Meeting Flutie in person will always be etched in my mind. Prior to a game at SkyDome, Flutie came over in a cropped muscle shirt to chat and sign a small football. His hair was flowing, six-pack abs popping out, as onlookers watched him effortlessly place his throws all over the field that day. The ball he signed was thrown around at my childhood house on the farm for years — the signature eventually wore off from so much use, but the memory of the moment lasts forever.
That was the first recollection of the CFL that came rushing back for me when I read Johany Jutras’ book for the first time. I had seen copies and pictures of it before, but never actually held one in my hand and read it front to back. The anticipation of knowing the book was on its way was bested by the arrival — flipping through the pages brought about a patriotic feeling.
It’s uniquely created by a Canadian based on a league that has the maple leaf in its logo.
Jutras was 28 years old when she sold everything she owned to fund her own ‘Grey Cup or bust’ dream, travelling coast-to-coast on an 80-day road trip. Literally, she drove from one CFL city to the next with visions of a never-before-seen project — her book is one of a kind. After the cross-Canada trip, Jutras returned home with $200 in her bank account, and it was all worth it for the creation of a lifetime.
She spent one week with each of the nine CFL franchises and worked her way behind the scenes on the ground — and high above in the sky — for exclusive photos of every beloved team. The fan pages at the end of each chapter display the radically Canadian support of the league. That sense of togetherness which has been lost due to the COVID-19 pandemic hits straight in the feels.

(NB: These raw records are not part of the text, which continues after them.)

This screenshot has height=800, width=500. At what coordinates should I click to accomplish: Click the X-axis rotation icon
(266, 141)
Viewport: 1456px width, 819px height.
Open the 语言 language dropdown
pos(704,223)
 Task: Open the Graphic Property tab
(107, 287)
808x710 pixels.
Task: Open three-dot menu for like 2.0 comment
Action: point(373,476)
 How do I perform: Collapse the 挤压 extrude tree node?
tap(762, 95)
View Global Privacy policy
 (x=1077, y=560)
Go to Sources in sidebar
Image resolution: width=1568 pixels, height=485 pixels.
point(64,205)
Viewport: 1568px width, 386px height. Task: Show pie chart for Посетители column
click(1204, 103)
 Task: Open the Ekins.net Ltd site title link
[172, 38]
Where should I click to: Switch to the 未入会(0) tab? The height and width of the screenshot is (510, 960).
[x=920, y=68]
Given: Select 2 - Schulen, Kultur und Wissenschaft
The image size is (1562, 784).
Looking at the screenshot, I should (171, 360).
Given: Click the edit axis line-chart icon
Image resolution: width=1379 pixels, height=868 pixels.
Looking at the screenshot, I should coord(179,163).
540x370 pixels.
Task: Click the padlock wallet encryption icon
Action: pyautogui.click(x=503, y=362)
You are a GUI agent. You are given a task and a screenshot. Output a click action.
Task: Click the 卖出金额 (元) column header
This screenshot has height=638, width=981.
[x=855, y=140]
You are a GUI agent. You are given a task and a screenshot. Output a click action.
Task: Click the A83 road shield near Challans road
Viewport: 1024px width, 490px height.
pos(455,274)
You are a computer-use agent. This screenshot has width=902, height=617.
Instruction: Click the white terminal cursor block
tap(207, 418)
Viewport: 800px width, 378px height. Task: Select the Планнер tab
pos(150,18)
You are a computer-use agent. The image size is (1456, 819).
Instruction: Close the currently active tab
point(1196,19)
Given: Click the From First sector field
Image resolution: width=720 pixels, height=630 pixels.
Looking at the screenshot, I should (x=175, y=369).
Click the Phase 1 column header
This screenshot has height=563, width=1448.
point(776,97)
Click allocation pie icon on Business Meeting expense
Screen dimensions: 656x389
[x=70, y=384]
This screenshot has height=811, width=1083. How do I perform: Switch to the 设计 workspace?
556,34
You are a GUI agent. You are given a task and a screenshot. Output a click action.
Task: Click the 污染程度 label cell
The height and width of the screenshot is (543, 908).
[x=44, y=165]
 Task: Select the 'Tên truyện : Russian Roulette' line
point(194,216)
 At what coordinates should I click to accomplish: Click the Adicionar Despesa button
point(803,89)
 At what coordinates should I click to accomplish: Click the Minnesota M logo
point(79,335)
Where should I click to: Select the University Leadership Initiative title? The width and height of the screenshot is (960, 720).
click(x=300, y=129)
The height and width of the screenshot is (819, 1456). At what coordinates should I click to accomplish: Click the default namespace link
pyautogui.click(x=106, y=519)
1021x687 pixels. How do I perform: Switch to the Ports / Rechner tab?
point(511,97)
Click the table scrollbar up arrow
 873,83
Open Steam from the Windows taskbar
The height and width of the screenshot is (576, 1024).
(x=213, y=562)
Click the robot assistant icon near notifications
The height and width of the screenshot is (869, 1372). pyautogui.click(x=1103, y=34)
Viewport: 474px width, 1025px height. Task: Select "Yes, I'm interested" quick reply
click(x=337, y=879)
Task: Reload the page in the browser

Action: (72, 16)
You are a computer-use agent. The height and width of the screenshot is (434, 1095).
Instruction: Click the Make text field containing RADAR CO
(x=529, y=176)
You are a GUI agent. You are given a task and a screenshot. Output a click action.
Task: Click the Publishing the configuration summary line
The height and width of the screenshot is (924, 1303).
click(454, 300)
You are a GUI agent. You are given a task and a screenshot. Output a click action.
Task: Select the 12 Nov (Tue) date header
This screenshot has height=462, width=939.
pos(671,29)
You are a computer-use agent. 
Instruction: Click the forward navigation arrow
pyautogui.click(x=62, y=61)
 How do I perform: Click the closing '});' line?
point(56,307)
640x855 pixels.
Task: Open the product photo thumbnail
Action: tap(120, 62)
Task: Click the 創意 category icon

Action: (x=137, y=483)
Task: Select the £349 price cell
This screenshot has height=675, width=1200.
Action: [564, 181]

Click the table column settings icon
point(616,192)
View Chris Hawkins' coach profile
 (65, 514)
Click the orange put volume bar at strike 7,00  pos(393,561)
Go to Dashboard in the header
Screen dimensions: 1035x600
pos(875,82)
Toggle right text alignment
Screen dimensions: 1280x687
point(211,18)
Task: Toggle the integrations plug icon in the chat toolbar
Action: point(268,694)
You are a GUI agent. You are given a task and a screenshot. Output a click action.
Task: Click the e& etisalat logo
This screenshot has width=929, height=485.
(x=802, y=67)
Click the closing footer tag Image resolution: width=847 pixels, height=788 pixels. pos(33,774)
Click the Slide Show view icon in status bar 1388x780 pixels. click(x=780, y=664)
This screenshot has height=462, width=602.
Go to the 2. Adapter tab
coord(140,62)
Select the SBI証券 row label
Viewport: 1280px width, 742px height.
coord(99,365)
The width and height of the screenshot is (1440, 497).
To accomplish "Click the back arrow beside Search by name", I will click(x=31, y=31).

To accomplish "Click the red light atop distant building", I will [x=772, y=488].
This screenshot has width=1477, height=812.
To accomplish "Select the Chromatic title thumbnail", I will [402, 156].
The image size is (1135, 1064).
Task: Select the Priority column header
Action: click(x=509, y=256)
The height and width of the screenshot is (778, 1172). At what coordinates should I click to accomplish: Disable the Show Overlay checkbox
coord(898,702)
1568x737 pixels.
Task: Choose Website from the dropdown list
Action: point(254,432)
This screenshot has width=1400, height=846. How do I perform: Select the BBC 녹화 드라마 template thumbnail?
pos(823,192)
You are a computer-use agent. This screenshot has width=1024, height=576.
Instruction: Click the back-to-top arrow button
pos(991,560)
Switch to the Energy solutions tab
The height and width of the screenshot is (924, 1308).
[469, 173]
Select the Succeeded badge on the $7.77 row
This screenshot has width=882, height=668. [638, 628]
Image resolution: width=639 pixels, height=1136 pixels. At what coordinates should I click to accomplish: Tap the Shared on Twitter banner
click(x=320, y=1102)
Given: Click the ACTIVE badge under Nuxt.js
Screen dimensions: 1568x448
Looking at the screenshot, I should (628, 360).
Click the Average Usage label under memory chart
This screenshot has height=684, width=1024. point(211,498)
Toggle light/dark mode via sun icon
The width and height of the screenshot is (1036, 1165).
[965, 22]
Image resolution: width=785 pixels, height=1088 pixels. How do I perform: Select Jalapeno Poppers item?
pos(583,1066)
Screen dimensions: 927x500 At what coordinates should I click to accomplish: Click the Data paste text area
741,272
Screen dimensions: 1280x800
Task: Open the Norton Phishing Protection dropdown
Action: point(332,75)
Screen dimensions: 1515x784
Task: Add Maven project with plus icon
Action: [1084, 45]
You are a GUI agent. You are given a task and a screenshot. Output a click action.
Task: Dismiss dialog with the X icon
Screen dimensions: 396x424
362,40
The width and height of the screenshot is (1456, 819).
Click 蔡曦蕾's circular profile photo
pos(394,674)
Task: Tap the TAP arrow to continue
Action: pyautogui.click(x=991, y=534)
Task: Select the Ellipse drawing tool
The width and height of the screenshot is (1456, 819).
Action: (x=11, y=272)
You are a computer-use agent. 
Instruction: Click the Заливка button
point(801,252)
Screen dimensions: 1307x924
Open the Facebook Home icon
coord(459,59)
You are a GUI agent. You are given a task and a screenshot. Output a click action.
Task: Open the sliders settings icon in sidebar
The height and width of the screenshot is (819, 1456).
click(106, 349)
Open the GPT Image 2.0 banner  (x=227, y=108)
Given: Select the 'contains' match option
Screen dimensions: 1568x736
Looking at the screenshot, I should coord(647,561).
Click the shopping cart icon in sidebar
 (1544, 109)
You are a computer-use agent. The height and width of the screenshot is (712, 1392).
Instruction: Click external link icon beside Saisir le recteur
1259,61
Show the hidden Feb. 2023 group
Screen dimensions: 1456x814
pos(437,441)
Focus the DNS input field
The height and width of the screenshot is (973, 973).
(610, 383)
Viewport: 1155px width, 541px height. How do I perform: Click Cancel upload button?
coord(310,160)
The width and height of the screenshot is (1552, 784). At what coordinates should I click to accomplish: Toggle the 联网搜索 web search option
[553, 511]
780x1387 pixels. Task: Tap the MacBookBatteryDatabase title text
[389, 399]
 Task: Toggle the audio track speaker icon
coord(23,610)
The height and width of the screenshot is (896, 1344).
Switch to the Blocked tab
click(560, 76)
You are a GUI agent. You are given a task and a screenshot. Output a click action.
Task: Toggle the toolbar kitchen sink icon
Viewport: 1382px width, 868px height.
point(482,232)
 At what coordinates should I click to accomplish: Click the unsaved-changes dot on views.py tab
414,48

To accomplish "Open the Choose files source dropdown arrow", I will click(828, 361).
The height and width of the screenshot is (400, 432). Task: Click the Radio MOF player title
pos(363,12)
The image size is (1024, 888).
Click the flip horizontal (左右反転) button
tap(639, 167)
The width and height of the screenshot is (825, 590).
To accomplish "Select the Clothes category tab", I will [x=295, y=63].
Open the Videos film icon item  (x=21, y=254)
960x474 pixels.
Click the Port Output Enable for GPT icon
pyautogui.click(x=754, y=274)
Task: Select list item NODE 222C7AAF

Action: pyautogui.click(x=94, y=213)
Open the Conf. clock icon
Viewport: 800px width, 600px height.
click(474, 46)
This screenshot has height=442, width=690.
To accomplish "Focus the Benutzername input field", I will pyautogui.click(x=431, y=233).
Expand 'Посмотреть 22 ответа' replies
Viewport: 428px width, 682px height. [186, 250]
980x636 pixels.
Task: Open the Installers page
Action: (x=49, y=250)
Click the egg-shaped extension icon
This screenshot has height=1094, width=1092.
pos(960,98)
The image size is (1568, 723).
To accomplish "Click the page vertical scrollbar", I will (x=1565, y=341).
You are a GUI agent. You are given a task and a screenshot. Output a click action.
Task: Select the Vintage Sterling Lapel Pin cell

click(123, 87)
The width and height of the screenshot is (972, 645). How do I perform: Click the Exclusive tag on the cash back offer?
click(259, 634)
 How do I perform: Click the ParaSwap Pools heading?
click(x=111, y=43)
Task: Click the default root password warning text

The travel, the tailgates, the buzz in the stadium before kick-off, the roar of the crowd after a touchdown, the sights on the sidelines, the locker room views, the family ties, the rivalries, the Labour Day Classics — the essence of the Canadian Football League packed into one beautiful package. And it’s all made in Canada, just like the passion for Canadian football has created over 100 years of Grey Cup champions.
The CFL as we know it might never be the same after the virus kept the coveted cup on its base in 2020. It has changed lives in Canada and around the world and Jutras was affected as well. She had planned on making a second edition of Our League, Our Country in 2021 with publication scheduled for the kick-off of the 2022 season. That was put on Canadian ice because of the coronavirus.
She had already bought a recreational vehicle which was supposed to be for travelling to each CFL city. However, the RV will only move from Drummondville, Quebec for her personal projects. It will be Jutras’ home for the next six months whether football is played north of the border or not. That’s her level of commitment to showing off the distinctly Canadian league.
Jutras made me remember how and why I fell in love with the CFL at a time when its future is uncertain. Flutie flinging footballs on television was what drew me in, but it was the interaction with a living legend that created a real connection.
Once the book is in your possession, the standout memories will come to mind, it was an instant feeling that I won’t forget as new ones hit each time the pages are turned.